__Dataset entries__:
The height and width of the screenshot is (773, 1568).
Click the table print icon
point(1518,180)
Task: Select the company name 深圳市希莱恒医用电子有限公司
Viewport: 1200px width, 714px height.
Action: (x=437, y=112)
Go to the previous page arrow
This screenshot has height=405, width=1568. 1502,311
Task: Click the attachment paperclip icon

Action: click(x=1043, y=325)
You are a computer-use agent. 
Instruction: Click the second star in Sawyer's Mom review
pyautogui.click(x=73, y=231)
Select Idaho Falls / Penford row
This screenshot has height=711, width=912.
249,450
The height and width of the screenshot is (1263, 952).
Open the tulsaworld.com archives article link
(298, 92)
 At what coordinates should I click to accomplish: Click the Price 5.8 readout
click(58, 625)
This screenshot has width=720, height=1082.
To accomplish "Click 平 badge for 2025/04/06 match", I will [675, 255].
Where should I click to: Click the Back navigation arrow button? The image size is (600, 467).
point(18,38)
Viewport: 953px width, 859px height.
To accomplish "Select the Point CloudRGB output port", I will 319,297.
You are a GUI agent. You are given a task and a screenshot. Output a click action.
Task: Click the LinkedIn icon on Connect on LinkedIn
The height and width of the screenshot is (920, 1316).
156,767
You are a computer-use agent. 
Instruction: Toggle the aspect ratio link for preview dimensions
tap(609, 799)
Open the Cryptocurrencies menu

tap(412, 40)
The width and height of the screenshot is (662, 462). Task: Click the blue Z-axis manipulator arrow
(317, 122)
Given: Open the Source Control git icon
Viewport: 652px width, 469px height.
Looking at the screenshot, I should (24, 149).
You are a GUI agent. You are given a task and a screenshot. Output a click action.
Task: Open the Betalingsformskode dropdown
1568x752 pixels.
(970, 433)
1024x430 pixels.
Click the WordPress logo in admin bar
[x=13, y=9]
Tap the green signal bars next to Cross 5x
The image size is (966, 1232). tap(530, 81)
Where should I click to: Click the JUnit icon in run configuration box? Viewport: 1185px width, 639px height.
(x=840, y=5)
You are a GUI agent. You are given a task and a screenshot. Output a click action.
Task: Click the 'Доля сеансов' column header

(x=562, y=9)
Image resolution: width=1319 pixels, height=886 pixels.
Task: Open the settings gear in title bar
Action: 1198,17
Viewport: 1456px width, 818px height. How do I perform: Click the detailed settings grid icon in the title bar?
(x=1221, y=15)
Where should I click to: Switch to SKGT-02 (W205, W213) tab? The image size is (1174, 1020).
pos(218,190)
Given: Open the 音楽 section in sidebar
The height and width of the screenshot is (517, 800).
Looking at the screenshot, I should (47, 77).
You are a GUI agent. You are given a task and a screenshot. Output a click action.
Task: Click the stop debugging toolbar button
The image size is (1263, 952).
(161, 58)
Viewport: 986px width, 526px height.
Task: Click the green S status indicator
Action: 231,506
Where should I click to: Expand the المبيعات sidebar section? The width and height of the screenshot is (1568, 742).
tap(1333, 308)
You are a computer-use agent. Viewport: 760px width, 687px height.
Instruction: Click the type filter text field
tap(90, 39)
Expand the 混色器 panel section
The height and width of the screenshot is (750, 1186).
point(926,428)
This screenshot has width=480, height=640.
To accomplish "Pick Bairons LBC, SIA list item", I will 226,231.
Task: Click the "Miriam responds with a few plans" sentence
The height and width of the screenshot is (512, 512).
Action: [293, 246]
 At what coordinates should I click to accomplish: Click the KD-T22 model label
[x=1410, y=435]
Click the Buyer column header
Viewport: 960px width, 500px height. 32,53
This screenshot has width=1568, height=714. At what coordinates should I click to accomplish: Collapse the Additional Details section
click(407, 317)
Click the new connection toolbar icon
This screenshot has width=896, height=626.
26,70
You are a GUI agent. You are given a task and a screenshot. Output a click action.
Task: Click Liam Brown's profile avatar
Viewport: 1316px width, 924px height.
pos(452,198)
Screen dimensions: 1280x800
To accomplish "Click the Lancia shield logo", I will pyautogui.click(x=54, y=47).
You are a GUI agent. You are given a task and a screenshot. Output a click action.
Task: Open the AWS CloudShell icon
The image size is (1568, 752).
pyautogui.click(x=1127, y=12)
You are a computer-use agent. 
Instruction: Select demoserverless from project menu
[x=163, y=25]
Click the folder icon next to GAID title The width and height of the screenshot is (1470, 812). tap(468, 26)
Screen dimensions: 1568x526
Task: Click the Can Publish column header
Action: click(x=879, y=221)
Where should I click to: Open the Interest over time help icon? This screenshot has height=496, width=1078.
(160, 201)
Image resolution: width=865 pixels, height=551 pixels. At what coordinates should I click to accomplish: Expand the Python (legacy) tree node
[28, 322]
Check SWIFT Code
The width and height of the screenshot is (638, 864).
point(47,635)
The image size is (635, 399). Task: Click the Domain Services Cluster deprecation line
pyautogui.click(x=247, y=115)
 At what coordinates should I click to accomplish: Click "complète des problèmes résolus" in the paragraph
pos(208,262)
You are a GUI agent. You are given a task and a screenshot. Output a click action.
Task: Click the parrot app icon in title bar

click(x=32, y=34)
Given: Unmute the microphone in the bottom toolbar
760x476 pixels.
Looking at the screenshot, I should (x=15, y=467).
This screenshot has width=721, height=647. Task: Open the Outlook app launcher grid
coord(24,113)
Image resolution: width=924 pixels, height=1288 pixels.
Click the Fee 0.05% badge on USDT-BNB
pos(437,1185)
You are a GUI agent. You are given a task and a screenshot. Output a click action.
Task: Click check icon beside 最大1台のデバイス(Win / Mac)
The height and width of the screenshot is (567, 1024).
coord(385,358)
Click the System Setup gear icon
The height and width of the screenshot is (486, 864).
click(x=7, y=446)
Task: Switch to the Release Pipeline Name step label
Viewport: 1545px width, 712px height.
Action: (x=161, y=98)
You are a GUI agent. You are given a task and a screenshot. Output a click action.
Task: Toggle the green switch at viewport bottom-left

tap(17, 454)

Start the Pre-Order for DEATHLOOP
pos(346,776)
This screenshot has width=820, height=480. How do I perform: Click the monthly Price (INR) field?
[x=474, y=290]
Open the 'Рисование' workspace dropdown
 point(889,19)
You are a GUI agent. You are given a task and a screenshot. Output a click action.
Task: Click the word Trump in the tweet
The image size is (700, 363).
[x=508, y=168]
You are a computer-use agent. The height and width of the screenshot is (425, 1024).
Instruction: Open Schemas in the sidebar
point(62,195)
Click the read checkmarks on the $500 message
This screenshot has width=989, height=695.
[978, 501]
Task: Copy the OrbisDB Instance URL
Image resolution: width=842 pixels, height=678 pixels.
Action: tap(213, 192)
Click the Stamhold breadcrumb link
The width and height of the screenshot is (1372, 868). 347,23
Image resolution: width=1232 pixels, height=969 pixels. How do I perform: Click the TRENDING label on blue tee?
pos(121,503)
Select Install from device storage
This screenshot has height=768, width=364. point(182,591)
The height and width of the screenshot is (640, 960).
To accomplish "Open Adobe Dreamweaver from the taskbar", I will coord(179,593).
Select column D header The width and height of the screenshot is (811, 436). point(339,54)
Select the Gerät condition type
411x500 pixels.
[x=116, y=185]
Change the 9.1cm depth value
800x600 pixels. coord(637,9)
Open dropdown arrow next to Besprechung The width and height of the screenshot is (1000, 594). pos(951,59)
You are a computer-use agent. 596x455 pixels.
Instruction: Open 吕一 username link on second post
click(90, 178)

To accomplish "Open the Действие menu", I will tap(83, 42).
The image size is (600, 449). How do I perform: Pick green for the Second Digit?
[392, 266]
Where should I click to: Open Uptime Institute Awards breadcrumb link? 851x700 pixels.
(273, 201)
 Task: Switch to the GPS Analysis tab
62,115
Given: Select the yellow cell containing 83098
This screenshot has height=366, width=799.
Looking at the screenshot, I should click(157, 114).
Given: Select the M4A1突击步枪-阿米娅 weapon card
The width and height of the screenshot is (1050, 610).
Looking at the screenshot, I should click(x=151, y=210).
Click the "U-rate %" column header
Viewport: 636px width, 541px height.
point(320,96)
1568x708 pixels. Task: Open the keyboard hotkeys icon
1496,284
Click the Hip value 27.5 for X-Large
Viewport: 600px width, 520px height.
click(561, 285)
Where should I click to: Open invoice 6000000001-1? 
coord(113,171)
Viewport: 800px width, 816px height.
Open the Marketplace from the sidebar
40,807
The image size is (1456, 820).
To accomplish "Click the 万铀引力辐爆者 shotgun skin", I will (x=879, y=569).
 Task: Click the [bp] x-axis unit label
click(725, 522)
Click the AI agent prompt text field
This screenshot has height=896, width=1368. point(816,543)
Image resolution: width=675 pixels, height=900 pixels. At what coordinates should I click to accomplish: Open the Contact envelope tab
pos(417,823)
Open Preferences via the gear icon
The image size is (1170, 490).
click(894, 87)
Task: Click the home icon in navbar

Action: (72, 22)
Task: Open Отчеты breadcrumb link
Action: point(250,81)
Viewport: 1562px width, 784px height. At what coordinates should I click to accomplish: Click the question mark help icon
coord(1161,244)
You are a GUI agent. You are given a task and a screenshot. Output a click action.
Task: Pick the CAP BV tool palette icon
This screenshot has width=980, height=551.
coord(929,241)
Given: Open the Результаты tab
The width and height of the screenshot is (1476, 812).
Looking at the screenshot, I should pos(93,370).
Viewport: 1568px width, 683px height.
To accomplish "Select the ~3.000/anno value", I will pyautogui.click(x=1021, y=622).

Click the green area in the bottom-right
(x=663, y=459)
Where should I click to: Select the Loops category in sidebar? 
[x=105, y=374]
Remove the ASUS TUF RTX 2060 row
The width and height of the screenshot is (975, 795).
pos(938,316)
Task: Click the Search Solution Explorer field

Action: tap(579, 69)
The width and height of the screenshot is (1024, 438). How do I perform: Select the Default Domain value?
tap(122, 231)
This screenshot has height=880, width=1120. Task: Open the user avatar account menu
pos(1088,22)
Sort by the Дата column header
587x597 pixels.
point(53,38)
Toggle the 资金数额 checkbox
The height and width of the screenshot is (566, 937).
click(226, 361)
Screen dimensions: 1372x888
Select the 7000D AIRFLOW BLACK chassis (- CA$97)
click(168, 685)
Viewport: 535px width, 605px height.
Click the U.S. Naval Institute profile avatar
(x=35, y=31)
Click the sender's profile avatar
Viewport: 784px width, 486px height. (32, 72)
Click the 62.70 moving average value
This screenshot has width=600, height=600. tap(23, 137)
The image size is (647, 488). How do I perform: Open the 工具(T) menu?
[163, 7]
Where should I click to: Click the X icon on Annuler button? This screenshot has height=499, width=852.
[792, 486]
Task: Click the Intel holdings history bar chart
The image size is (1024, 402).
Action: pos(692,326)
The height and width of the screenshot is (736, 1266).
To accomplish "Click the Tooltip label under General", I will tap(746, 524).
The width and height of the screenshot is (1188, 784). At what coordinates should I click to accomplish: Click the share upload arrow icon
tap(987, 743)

__Task item__: Find every line in the records above that holds the word "will", and copy each one.

__Response area__:
To accomplish "Click 平 badge for 2025/04/06 match", I will [675, 255].
To accomplish "Select the Point CloudRGB output port", I will 319,297.
To accomplish "Pick Bairons LBC, SIA list item", I will 226,231.
To accomplish "Click the Lancia shield logo", I will pyautogui.click(x=54, y=47).
To accomplish "Open Adobe Dreamweaver from the taskbar", I will coord(179,593).
To accomplish "Open the Действие menu", I will tap(83, 42).
To accomplish "Click the 万铀引力辐爆者 shotgun skin", I will (x=879, y=569).
To accomplish "Select the ~3.000/anno value", I will pyautogui.click(x=1021, y=622).
To accomplish "Click the Tooltip label under General", I will tap(746, 524).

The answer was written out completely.